# Tensorflow 4

Notes from 12/04/2018 lecture

## Regularization with early stopping

- Evaluate the model on a validation set at regular interval of epochs
- Store the current best performin model (on validation)
- Stop if the best stored model is not changed for many epochs
- Use the saved model

![image](resources/im1.png)

## Regualarization with extended loss

Uses L1 and L2 regularization
![immagine](resources/im2.png)

In [3]:
import tensorflow as tf
import numpy as np
from functools import partial
from datetime import datetime

tf.reset_default_graph()

now = datetime.utcnow().strftime("%Y%m%d%H%M%S")
root_logdir = "tf_logs"
logdir = "{}/run-{}/".format(root_logdir, now)
logdir2 = "{}/run2-{}/".format(root_logdir, now)

# load MNIST dataset
from tensorflow.examples.tutorials.mnist import input_data
mnist = input_data.read_data_sets("/tmp/data/") # download files
# define layers dimensions
n_inputs = 28*28  # MNIST image sizen_hidden1 = 300
n_hidden1 = 300
n_hidden2 = 100
n_outputs = 10

X = tf.placeholder(tf.float32, shape=(None, n_inputs), name="X")
y = tf.placeholder(tf.int64, shape=(None), name="y")

# regularization hyperparameter: Loss + lambda_parameter * regularization  
lambda_parameter = 0.003

# define dense layer with L1 regularization
# the PARTIAL() is used for partial function application which "freezes" 
# some portion of a function's arguments and/or keywords resulting in a 
# new object with a simplified signature

# L1
my_dense_layer = partial(tf.layers.dense, activation=tf.nn.relu, kernel_regularizer=tf.contrib.layers.l1_regularizer(lambda_parameter))

# L2
# my_dense_layer = partial(tf.layers.dense, activation=tf.nn.relu, kernel_regularizer=tf.contrib.layers.l2_regularizer(lambda_parameter))

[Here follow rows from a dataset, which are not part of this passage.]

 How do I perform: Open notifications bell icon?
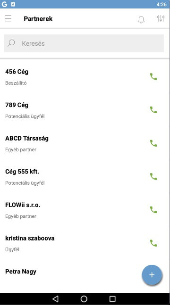click(x=141, y=19)
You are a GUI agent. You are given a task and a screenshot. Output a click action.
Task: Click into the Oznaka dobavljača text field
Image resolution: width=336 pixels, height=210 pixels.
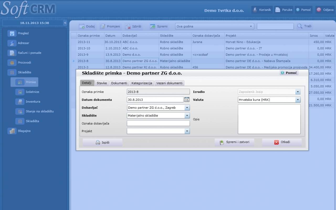click(158, 123)
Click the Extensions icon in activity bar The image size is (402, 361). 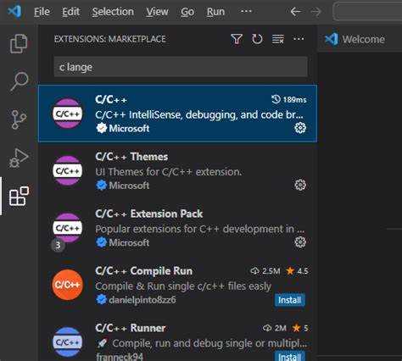pos(19,196)
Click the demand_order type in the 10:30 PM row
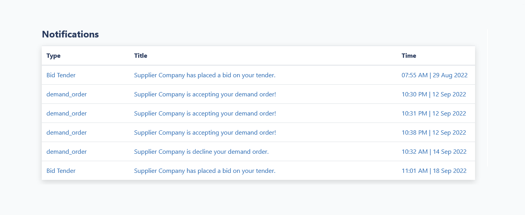525x215 pixels. (x=66, y=94)
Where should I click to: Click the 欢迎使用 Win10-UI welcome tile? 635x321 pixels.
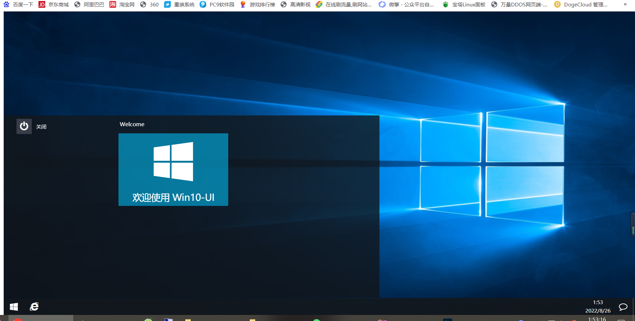pyautogui.click(x=173, y=169)
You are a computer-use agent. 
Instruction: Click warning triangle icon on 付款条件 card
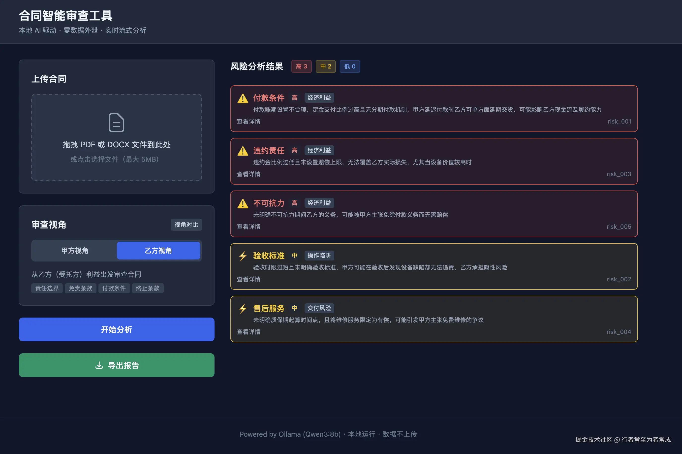242,98
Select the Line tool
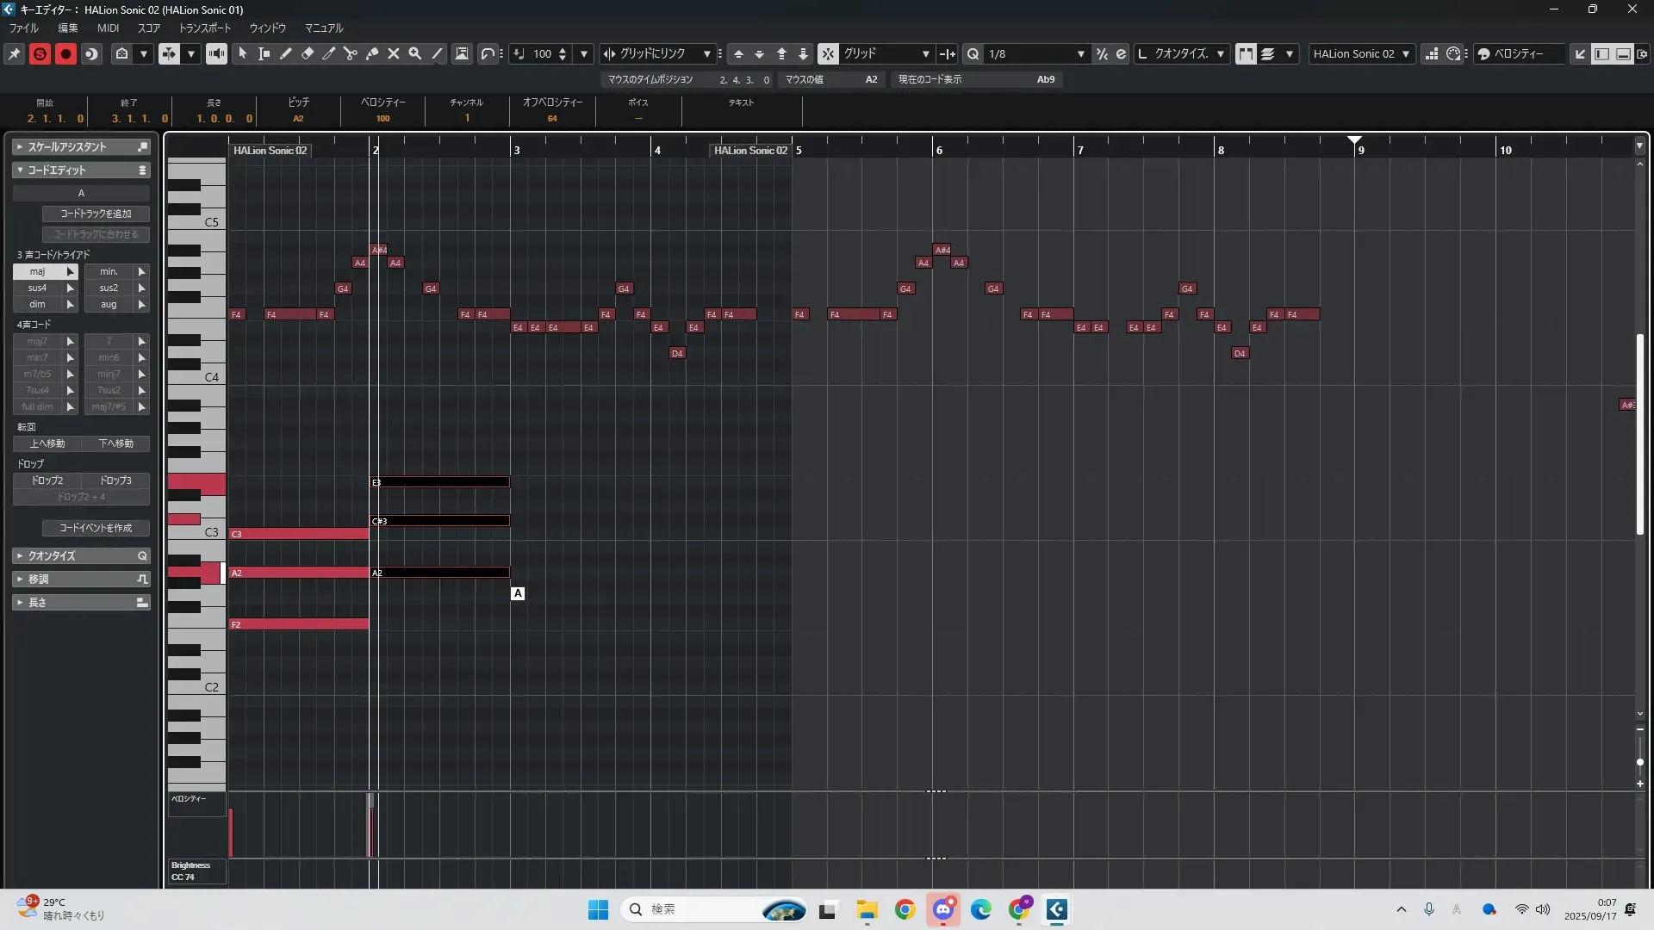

# build the network (with no soft-max, that will be inserted in the definition of loss)                                                        
with tf.name_scope("dnn"):
    hidden1 = my_dense_layer(X, n_hidden1, name="hidden1")
    hidden2 = my_dense_layer(hidden1, n_hidden2, name="hidden2")
    logits = my_dense_layer(hidden2, n_outputs, activation=None, name="outputs")

# build the loss: single label multi-class classification -> softmax in output + cross entropy loss 
with tf.name_scope("loss"):
    xentropy = tf.nn.sparse_softmax_cross_entropy_with_logits(labels=y,logits=logits)
    # add the regularization losses to the base loss:
    base_loss = tf.reduce_mean(xentropy, name="avg_xentropy") 
    reg_losses = tf.get_collection(tf.GraphKeys.REGULARIZATION_LOSSES)
    loss = tf.add_n([base_loss] + reg_losses, name="loss")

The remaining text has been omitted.